After locating the line with "Task: Click the green" in the data that follows, return it and every later line exactly, up to and including the line with "This screenshot has width=891, height=674.".

Data shown =
-- Opening Marker --

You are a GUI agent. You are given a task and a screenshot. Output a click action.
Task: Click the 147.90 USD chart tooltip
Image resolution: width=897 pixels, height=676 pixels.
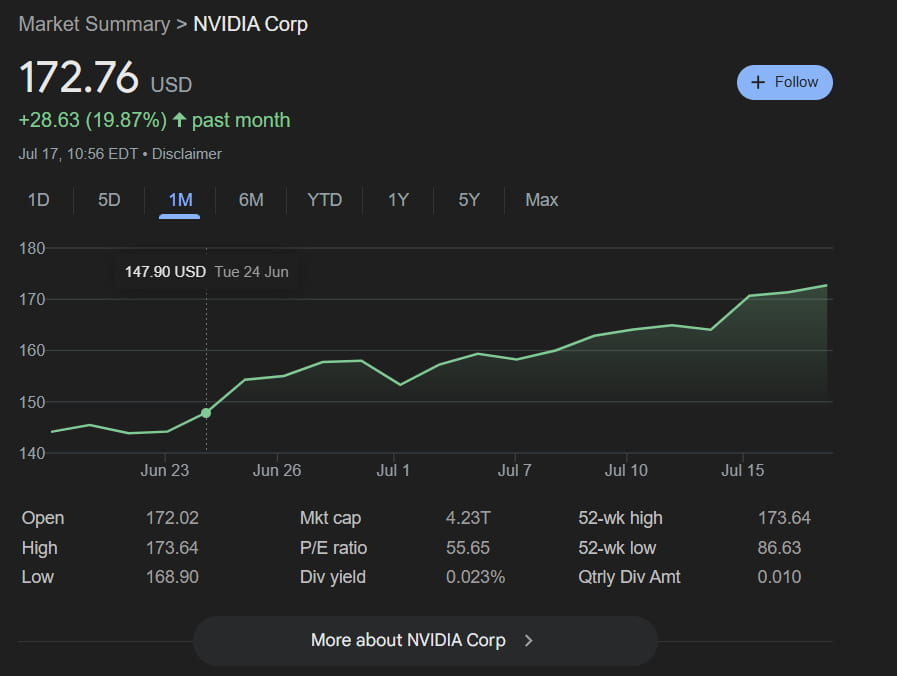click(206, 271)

-- Closing Marker --
-- Opening Marker --

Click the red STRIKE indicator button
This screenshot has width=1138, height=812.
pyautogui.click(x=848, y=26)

-- Closing Marker --
-- Opening Marker --

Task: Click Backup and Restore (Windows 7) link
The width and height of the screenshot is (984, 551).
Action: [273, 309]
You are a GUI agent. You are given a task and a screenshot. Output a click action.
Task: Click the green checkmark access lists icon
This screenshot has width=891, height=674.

-- Closing Marker --

Reply to the task =
Task: Click the green checkmark access lists icon
This screenshot has width=891, height=674.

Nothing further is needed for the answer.